%%
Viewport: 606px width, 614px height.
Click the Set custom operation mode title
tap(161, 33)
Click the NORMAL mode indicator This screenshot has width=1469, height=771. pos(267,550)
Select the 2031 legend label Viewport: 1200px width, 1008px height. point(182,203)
%%
When you output the entries, keep every word exactly as it stands.

Viewport: 606px width, 614px height.
Click the Set custom operation mode title
tap(161, 33)
Click the NORMAL mode indicator This screenshot has width=1469, height=771. pos(267,550)
Select the 2031 legend label Viewport: 1200px width, 1008px height. point(182,203)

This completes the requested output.